- Directed by: Richard Bean
- Screenplay by: Richard Bean Sophie Feldman
- Produced by: Philippe Carcassonne Alain Sarde
- Starring: Stanislas Merhar Monica Bellucci
- Cinematography: Philippe Van Leeuw
- Edited by: Andrée Davanture
- Music by: Olivier Lebé
- Release date: 1999;
- Language: French

= Franck Spadone =

1999 crime film

Franck Spadone, also known as Striptease, is a 1999 French crime film co-written and directed by Richard Bean, in his feature directorial debut.

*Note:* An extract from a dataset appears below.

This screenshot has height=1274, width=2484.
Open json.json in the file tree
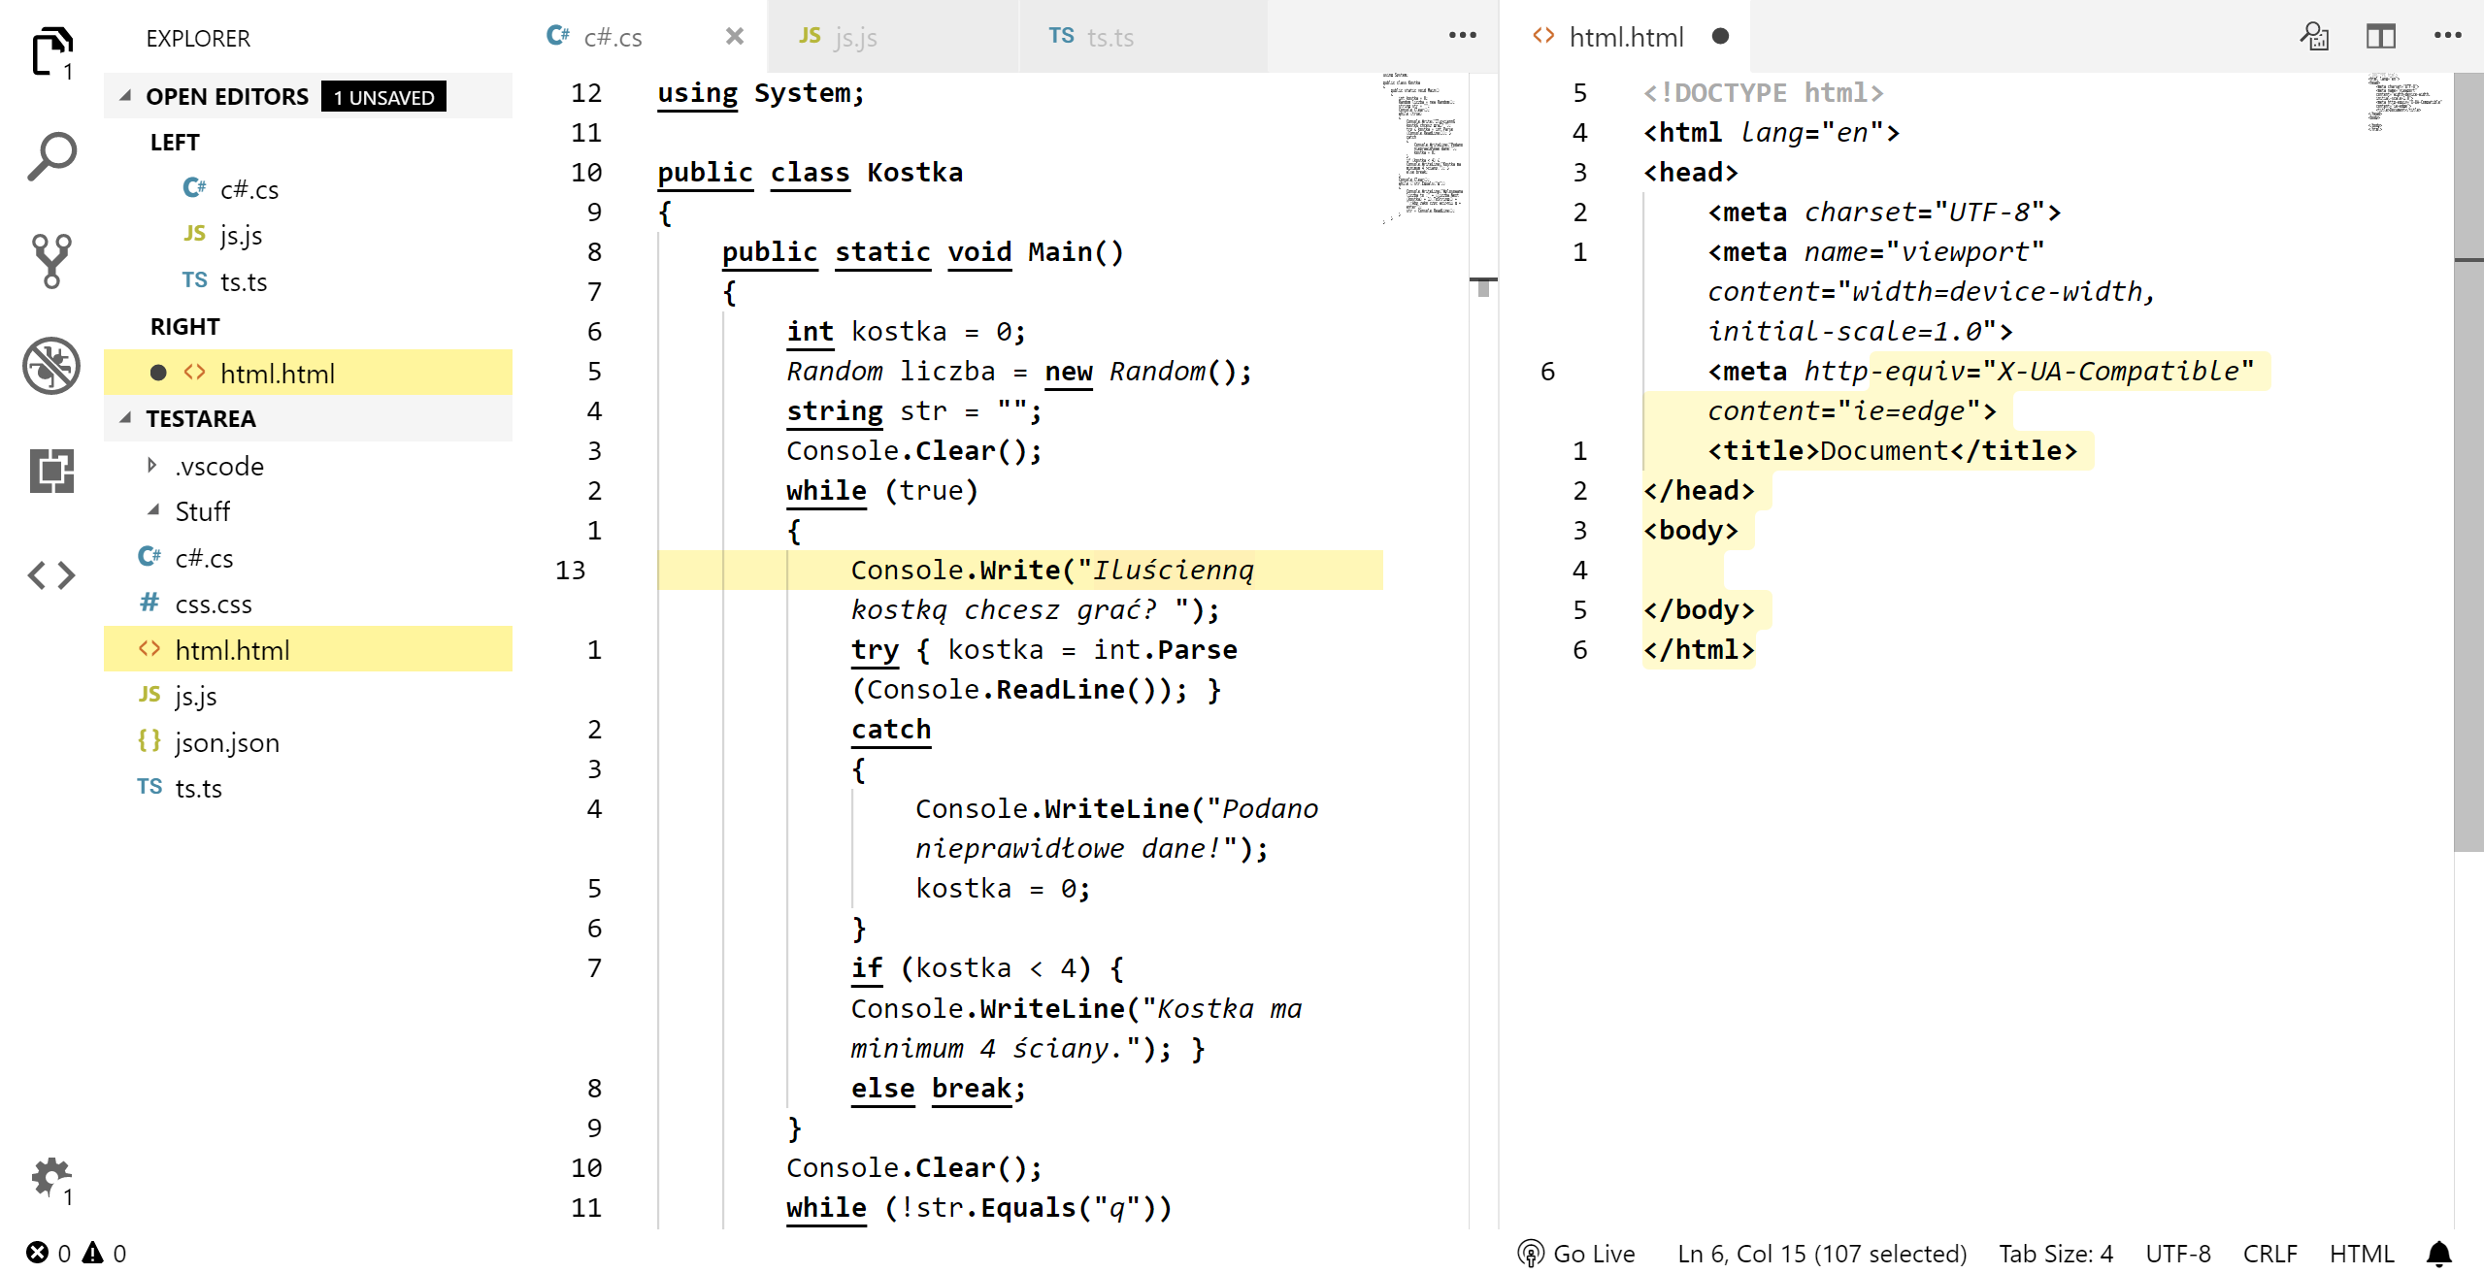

It premiered at the 56th Venice International Film Festival, in the Venice International Film Critics' Week sidebar.

== Cast ==
- Stanislas Merhar as Franck Spadone
- Monica Bellucci as Laura
- Carlo Brandt as Ferdinand
- Antoine Fayard as Pablo
- Christophe Le Masne as Bruno
- Jean-Claude Lecas as Jean
- Patrick Sueur as Henri
- Barbara Roig as Isabelle
- Meyer Bokobza as Osmuth
- Dominique Besnehard as the expert
- Frankie Pain as Franck's mother
- Dimitri Storoge

== Release ==
The film had its world premiere at the 56th edition of the Venice Film Festival, in the Venice International Film Critics' Week sidebar.

== Reception ==

Variety's critic Deborah Young described the film as "visually ambitious, cool as ice and devoid of contents", with Bean taking his characters "terribly seriously, whatever illogical things they do". Svet Atanasov from DVD Talk praised it, referring to it as a " near perfect" film that "virtually places its audience in a state of trance".